The Bond-Market Panic That Wasn’t

In contrast to previous years, 2019 has resulted in a big rally in BBB corporates, resulting in falling yields and strong total returns


Source: Barron’s

It was a popular narrative in the capital markets in 2018. The swarm of corporate bonds with the lowest investment-grade rating supposedly were on the precipice of a descent into the high-yield level—the polite term for junk—as soon as the inevitable economic slowdown hit. In that event, these erstwhile members of the respectable investment-grade world would be punished with a major decline in their securities prices and a concomitant rise in their yields.

But that was so last year. What’s happened in 2019 has been a big rally in BBB corporates, resulting in falling yields and strong total returns. Indeed, BBB bonds comprise the biggest portion of the corporate bond market, accounting for 58.2% of the $4 trillion of investment-grade debt outstanding as of Sept. 30, according to a report from Fitch Ratings. That’s actually down a touch from its peak of 58.8% in 2018.

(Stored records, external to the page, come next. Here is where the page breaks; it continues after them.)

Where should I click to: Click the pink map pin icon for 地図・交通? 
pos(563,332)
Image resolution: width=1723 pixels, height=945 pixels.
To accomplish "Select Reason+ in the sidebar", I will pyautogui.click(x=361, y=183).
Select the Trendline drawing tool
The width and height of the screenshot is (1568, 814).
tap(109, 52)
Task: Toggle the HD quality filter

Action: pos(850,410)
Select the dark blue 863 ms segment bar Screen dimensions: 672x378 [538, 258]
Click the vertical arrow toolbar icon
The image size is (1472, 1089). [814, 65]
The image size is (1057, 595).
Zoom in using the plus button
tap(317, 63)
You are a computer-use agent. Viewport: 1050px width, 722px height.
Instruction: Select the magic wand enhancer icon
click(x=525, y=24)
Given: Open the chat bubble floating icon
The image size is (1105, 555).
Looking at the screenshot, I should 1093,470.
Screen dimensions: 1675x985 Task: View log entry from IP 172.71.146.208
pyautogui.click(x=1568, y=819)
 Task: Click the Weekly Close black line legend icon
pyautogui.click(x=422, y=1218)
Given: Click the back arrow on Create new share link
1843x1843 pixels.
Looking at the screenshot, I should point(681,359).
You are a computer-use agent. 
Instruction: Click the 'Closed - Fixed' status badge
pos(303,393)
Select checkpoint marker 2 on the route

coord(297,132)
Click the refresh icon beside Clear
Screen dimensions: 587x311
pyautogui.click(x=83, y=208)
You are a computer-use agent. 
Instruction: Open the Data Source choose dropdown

The dire forecasts of chaos in this sector of the corporate bond market haven’t been borne out. According to Strategas Research Partners’ technical strategy team, led by Chris Verrone, the yield spread of corporates rated Baa (Moody’s Investors Service’s equivalent of BBB) over risk-free Treasuries hit a 52-week low this past week—about one-third less than the peak of two percentage points at the height of the Killer BBB worries in the summer of 2018.

Spreads are how bond pros measure the performance and valuation of corporate and other securities. Tighter spreads indicate strong relative prices compared with government bonds, since lower yields translate to higher prices for fixed-income securities, and vice versa.

The strong prices for BBBs have resulted in record issuance of new BBB bonds, Fitch says. New U.S. investment-grade nonfinancial corporate bond volume totaled $515 billion through the first three quarters of 2019, a pace set to smash 2017’s full-year record of $614 billion. The BBB portion accounted for 65% of this year’s volume, 11% more than 2017.

Corporate treasurers and their bankers are opportunistic, bringing new bonds to market when demand from investors is strong, and holding back when it isn’t.

That BBB credits comprise over half of the investment-grade corporate market is nothing new. Indeed, it’s the optimal rating for a corporate borrower, contends Cliff Noreen, head of global investment strategy at MassMutual, the big insurance company and a major investor in corporate credit.

The rating provides access to very low-cost financing by virtue of being within the investment-grade universe, Noreen says. An upgrade to single-A or higher doesn’t translate into significant savings in terms of interest costs, he also notes. And as the erstwhile junk-bond king Mike Milken used to observe cynically, a AAA bond is just a downgrade candidate.

A BBB rating also provides the financial flexibility to borrow cheaply for acquisitions or to buy back stock. Leading the list of BBB issuers this year, Fitch notes, have been Occidental Petroleum (ticker: OXY), which beat out Chevron (CVX) for Anadarko Petroleum; Cigna (CI), which acquired Express Scripts; Anheuser-Busch InBev (BUD), which took over SABMiller a couple of years ago; and AT&T (T), which took over Time Warner.

Fitch also found that the BBB-minus portion—the absolute lowest notch of the investment-grade universe, and thus closest to being ejected into the high-yield underworld—shrank to 14% of the IG universe from 15% in 2018, behind BBB-plus (25%) and BBB (19%). Some bond buyers, such as pensions and endowments, have limits on speculative-grade securities, as do mutual funds labeled investment-grade, and may be forced to sell bonds should they be downgraded into junk territory.

The tightening of BBB spreads is indicative of the salubrious credit conditions in most sectors of the corporate market. By contrast, there has been a widening of spreads on CCC credits, the bottom of the speculative-grade market, which Noreen describes as a healthy development, a proverbial separation of the chaff from the wheat, similar to the downgrading of profit-free unicorns in the stock market.

“Credit conditions largely remain supportive for equities, both domestically and globally,” the Strategas analysts write in a client note. Not coincidentally, the S&P 500 hit a record midweek. At the same time, the Cboe Volatility Index, or VIX, which measures the volatility of options on the S&P 500, fell to near a 52-week low, also suggesting subdued risk concerns.

That said, Noreen says that for MassMutual policyholders, he prefers privately issued investment-grade and infrastructure debt, which offer better security and spreads compared with publicly offered issues. Insurance companies have long invested in private placements of corporate debt, which they can tailor to their standards. In the public markets, “there are no cheap asset classes to invest in,” he adds.